Playside Studios Shares Plunge 40% After First-Half Update and Guidance Downgrade

3 min read | January 29, 2025 12:59 PM AEDT | By Team Kalkine Media

Highlights

  • Revenue Decline: Playside Studios saw a 21% drop in revenue to $28.5 million.
  • Earnings Loss: The company reported an EBITDA loss of $2.8 million, a sharp contrast to last year’s $12.2 million profit.
  • Guidance Cut: Playside has downgraded its FY25 revenue forecast to $50M–$54M, with a projected EBITDA loss of $6M–$10M.

Shares in Playside Studios Ltd (ASX:PLY) are facing significant declines today, falling by 40% to 22.5 cents in morning trade, following the release of its disappointing first-half FY25 update. The company, which is Australia’s largest video game developer and publisher, reported weaker-than-expected financials, triggering a wave of investor sell-offs.

Revenue and Earnings Fall Short

For the six months ending 31 December 2024, Playside Studios reported revenue of $28.5 million, reflecting a 21% year-on-year decline. The dip was primarily driven by a 44% drop in Original IP revenue, which fell to $9.9 million. This downturn was attributed to the absence of a major licensing agreement with the popular game Dumb Ways to Die, which had boosted last year’s figures. In contrast, Work for Hire revenue remained relatively stable at $18.6 million.

However, the company’s earnings were far more concerning. Playside posted an EBITDA loss of $2.8 million, a stark reversal from the $12.2 million EBITDA profit reported in the same period last year. Management attributed this loss to increased staffing costs and marketing expenses of around $3.5 million related to the development of major Original IP projects currently in the pipeline.

Declining Cash Reserves

As a result of the loss, Playside’s cash balance has been reduced to $28.5 million, down from $37.1 million in June 2024. The company’s cash reserves are expected to shrink further, with management forecasting a closing balance of just $10 million to $15 million by the end of FY2025.

Guidance Downgrade

Playside’s first-half performance was below expectations, prompting the company to downgrade its guidance for FY25. The company now expects FY25 revenue to fall between $50 million and $54 million, a substantial reduction from its previous forecast of $62 million to $68 million.
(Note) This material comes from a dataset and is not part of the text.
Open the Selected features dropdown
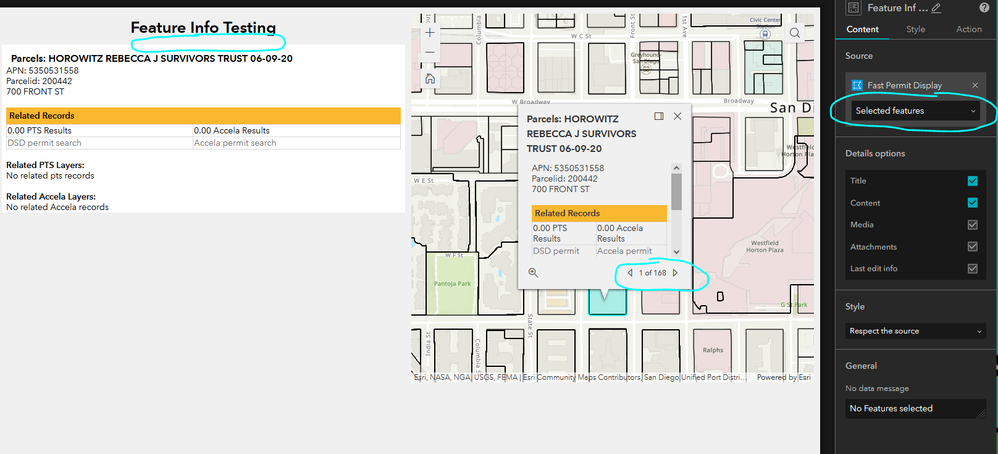The width and height of the screenshot is (998, 454). (915, 111)
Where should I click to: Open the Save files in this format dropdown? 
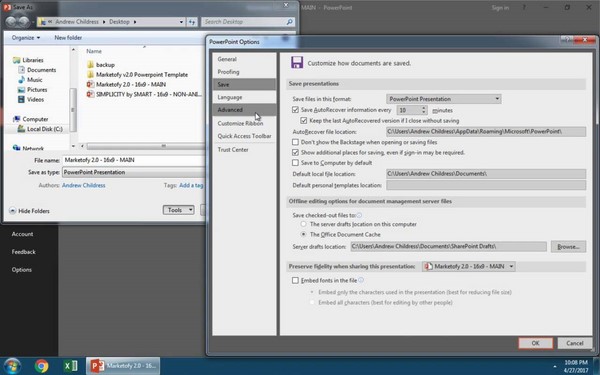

The company also warned of an EBITDA loss of $6 million to $10 million, a sharp contrast to the earlier forecast of breakeven or a modest profit.

This guidance revision has raised concerns among investors, who now question Playside’s ability to recover its momentum in the coming months. The company’s cash burn rate and its reliance on upcoming projects to turn things around are key factors that will be closely monitored in the second half of the fiscal year.